Sur terre battue, c’est le joueur le plus fort que j’ai croisé. Sur surfaces rapides il y avait Sampras et sur terre il y avait Kuerten. Dans ses pics, il était peut-être plus fort encore que Nadal. Il possédait une lourdeur de balle et une puissance de frappe sans égales de chaque côté. Coup droit comme revers, ça pouvait claquer depuis n’importe quelle position en fond de court, même quand on avait l’impression de l’avoir repoussé dans les bâches. Dans ses grands jours, la note pouvait être salée. Par contre, s’il avait des "hauts", il avait aussi des "bas"… mais, à Roland-Garros, ça basculait toujours du bon côté. Là-bas, il pouvait toujours revenir de nulle part. Trois fois, il m’a fait le coup. Au point que quand je le bats pourtant largement à l’US Open en 2001, je suis resté nerveux jusqu’au dernier point : je savais trop de quoi il était capable ! De nos trois matchs à Roland-Garros, j’ai surtout regret de l’an 2000, où j’avais le match en mains et je considère que c’est ma faute. Dans ce qu’il a produit en 2001 ou dans les deux derniers sets en 1997, il était en revanche juste trop fort, j’étais dominé. »
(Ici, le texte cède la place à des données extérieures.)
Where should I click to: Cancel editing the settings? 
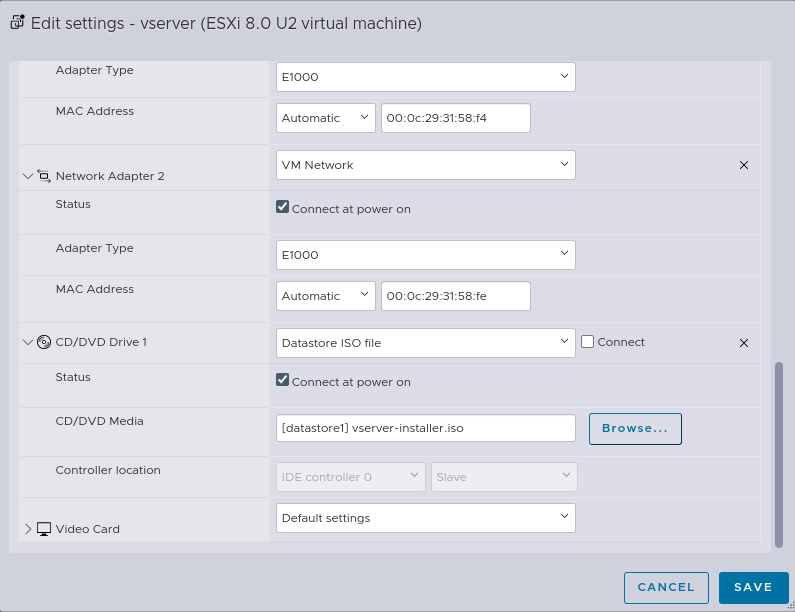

Convaincu, Gustavo Kuerten accepte de servir de cobaye. L’Espagnol Albert Costa et lui seront les premiers joueurs à faire parler du cordage Luxilon sur le devant de la scène, raflant en particulier quatre Roland-Garros en six ans (1997, 2000 et 2001 pour Kuerten, 2002 pour Costa). « Ce fut une véritable révolution, se souvient Jonas Björkman, toute première victime de marque de Kuerten, au second tour de Roland-Garros 1997, année que le Suédois termina au rang de n°4 mondial. Les cordages synthétiques ont permis d’associer la vitesse au contrôle, la prise de balle précoce et la sécurité, la puissance et les effets… autant d’éléments qui étaient incompatibles avec les cordages en boyaux traditionnels. »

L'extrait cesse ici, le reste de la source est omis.